**PROMPT:** Set down exactly, from the records below, the line with "Expand the address bar dropdown arrow" through the line with "Image resolution: width=892", and nothing else.

· · · · · · ·

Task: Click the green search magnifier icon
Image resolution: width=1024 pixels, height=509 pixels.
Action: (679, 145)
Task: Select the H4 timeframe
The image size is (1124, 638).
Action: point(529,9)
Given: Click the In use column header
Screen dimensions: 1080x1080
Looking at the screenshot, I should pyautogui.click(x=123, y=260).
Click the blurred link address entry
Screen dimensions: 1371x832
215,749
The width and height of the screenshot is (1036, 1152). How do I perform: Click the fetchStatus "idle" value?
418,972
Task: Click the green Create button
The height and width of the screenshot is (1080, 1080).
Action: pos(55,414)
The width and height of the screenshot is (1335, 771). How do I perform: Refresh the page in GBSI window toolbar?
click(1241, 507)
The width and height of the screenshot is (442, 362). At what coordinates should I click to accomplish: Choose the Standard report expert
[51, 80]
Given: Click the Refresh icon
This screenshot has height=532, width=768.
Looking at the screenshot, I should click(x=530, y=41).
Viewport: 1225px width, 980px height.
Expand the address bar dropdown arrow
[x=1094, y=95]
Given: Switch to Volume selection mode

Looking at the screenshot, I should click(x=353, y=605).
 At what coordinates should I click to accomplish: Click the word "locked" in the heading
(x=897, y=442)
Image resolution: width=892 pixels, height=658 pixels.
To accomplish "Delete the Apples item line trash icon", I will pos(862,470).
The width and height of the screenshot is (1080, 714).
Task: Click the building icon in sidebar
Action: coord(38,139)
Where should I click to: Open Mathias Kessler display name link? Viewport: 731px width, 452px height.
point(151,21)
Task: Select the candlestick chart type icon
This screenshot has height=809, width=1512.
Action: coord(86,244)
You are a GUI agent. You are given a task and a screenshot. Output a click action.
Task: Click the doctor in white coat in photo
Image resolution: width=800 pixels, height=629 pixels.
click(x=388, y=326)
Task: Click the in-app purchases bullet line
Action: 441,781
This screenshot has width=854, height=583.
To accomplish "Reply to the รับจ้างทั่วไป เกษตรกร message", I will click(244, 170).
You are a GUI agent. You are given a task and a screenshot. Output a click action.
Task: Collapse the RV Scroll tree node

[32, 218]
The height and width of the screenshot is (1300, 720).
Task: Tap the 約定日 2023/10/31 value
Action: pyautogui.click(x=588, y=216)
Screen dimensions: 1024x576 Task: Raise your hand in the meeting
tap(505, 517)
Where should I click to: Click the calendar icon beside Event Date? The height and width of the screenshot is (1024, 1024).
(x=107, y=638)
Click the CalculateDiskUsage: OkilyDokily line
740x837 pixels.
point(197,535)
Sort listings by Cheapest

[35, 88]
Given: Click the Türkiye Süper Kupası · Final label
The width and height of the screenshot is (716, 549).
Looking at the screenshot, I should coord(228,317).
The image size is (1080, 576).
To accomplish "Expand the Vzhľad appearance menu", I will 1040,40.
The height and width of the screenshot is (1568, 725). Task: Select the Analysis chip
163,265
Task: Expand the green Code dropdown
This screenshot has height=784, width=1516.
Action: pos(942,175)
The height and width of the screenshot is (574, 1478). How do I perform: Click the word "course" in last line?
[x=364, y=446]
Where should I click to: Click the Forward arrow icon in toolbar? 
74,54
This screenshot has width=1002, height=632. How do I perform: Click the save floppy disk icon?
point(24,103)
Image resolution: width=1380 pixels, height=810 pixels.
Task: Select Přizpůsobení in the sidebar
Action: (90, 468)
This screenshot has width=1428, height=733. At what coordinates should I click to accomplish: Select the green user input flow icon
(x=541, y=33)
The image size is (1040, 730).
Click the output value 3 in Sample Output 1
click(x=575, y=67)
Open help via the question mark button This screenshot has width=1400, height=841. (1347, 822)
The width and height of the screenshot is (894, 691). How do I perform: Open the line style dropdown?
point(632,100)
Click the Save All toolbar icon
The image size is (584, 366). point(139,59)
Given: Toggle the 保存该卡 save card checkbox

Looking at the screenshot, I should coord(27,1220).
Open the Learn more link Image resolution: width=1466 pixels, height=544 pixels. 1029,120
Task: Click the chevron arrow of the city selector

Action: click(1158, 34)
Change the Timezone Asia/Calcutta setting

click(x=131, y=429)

· · · · · · ·

**THE COMPLETED TASK:**
Expand the address bar dropdown arrow
[x=1094, y=95]
Given: Switch to Volume selection mode

Looking at the screenshot, I should click(x=353, y=605).
 At what coordinates should I click to accomplish: Click the word "locked" in the heading
(x=897, y=442)
Image resolution: width=892 pixels, height=658 pixels.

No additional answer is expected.